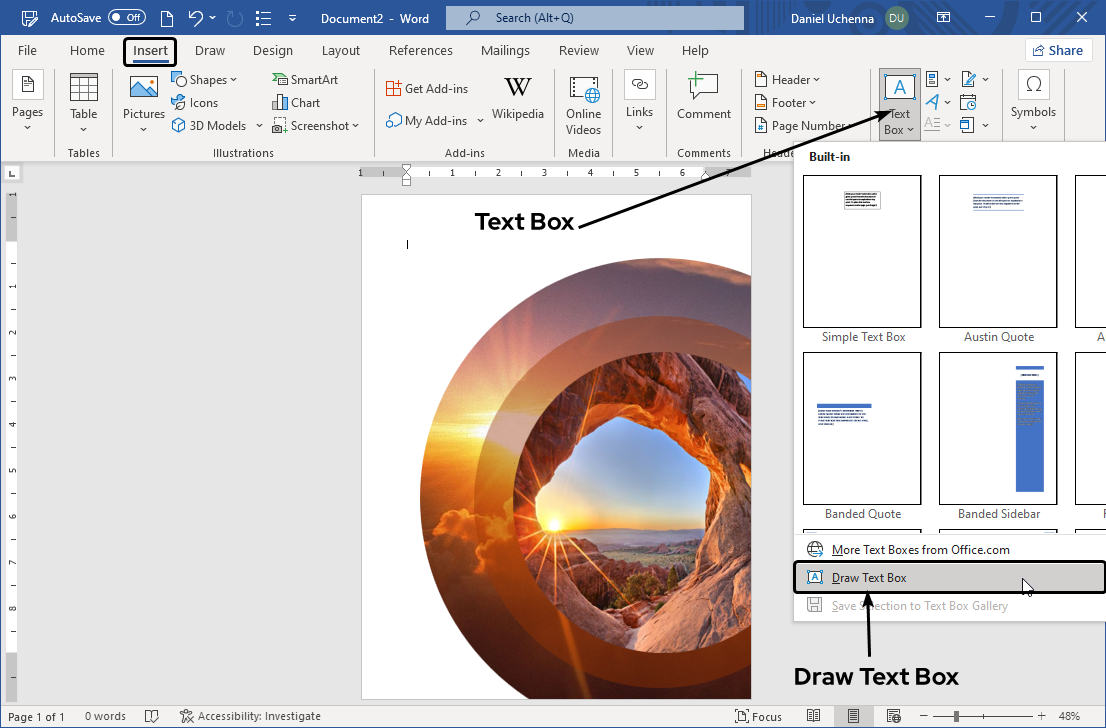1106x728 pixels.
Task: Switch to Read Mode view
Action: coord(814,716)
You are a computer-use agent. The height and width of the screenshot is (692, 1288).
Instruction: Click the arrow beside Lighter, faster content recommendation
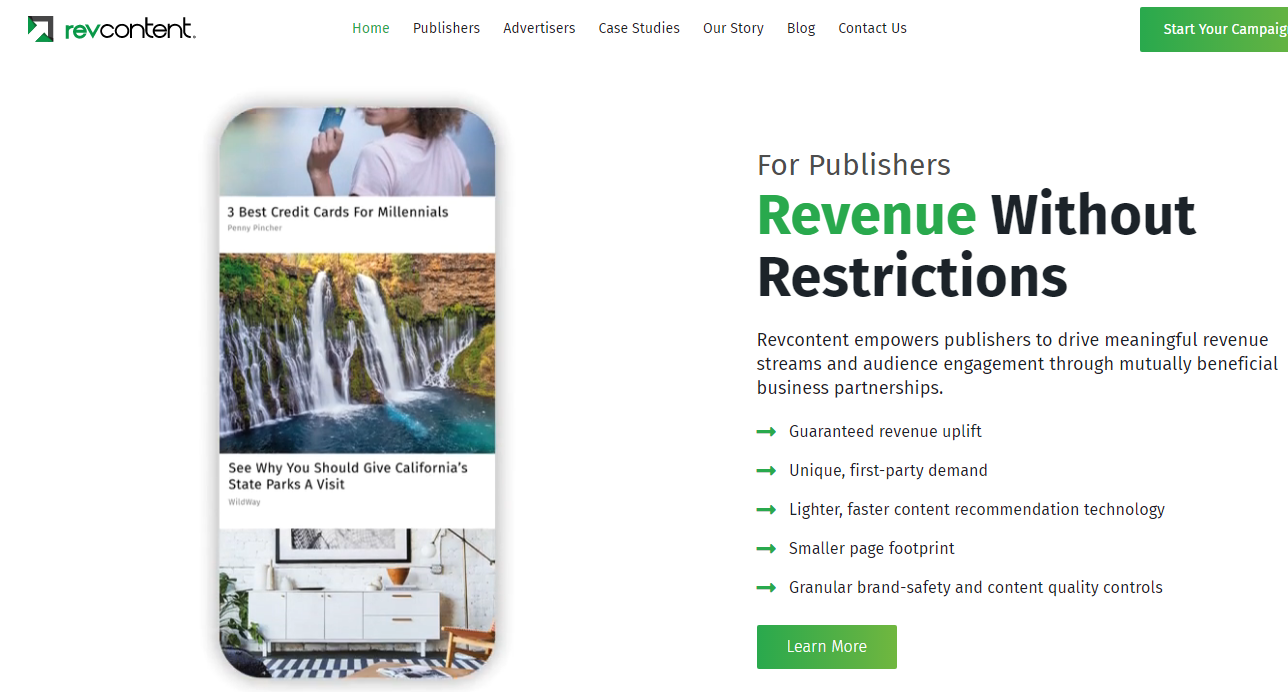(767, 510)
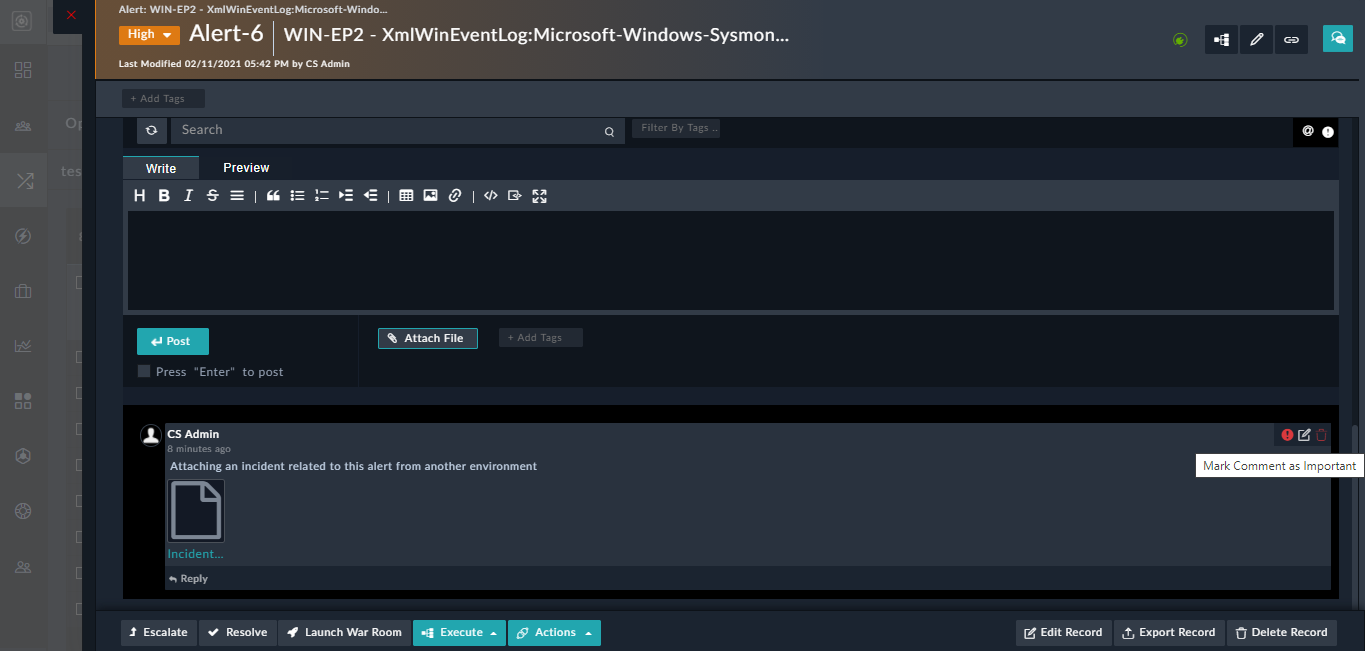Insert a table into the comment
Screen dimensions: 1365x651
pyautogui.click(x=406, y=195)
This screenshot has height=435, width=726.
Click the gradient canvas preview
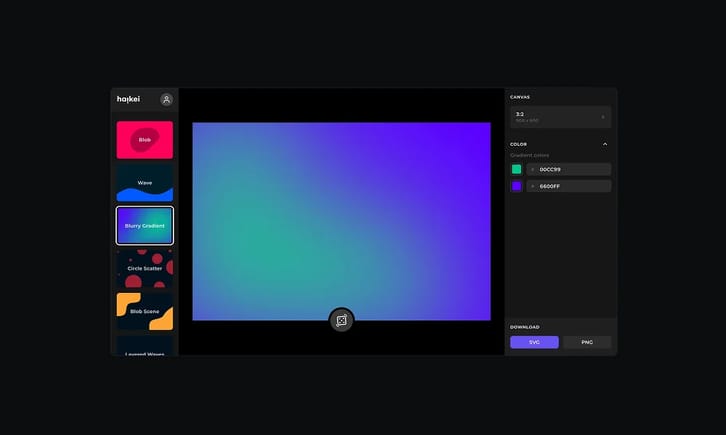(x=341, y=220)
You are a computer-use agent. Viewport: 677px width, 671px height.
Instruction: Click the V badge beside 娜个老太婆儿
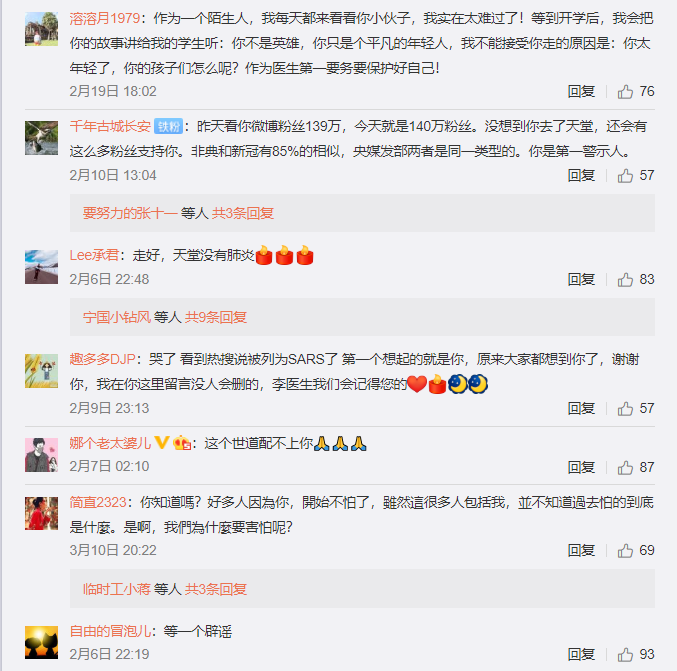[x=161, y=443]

--

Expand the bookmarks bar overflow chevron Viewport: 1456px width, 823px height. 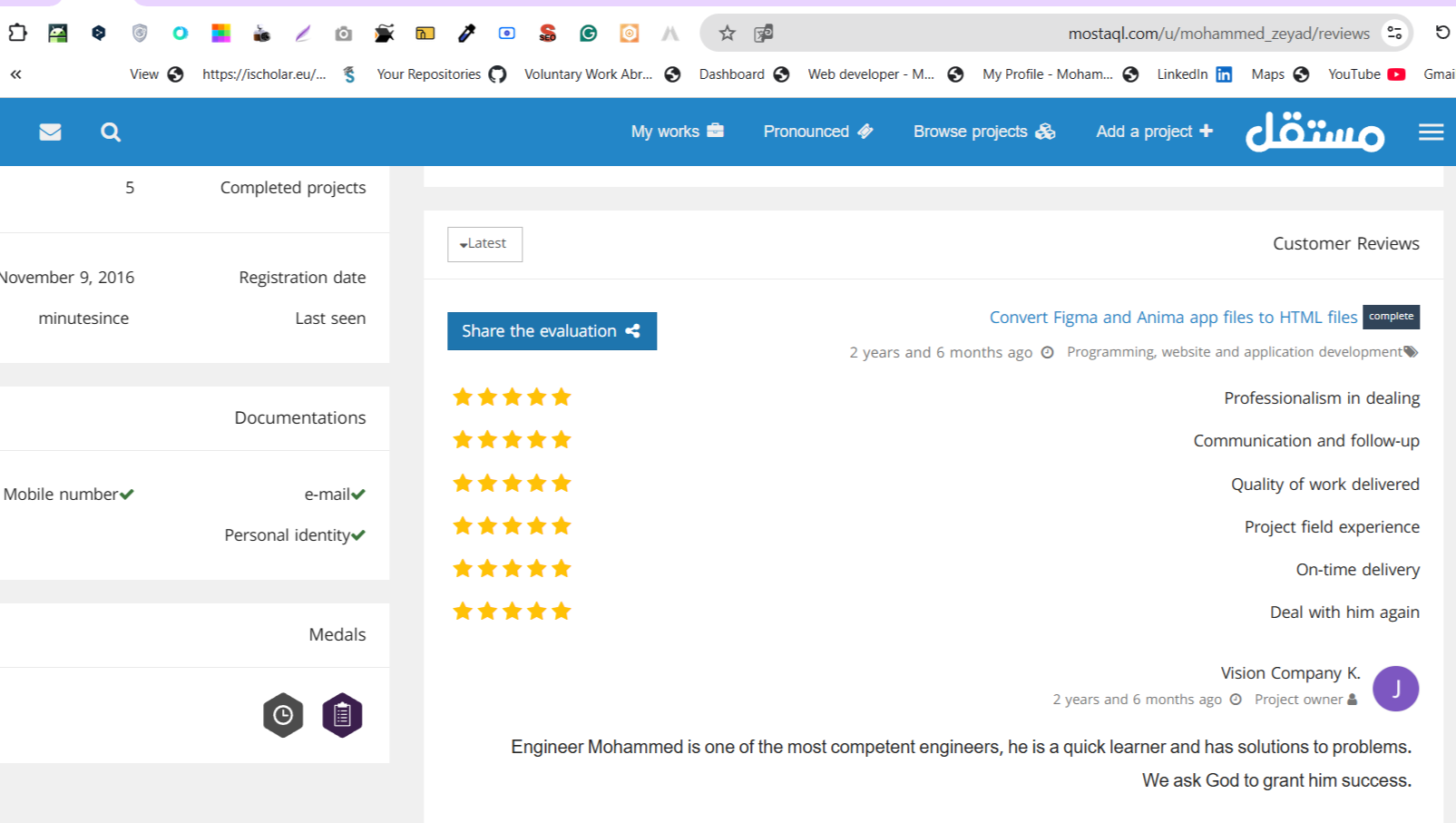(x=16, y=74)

**Required work:**
I would like you to report every line in the listing above that contains "agent".

**Exercise answer:**
You are a computer-use agent. The height and width of the screenshot is (692, 1288).
You are a computer-use agent. Viewport: 677px width, 671px height.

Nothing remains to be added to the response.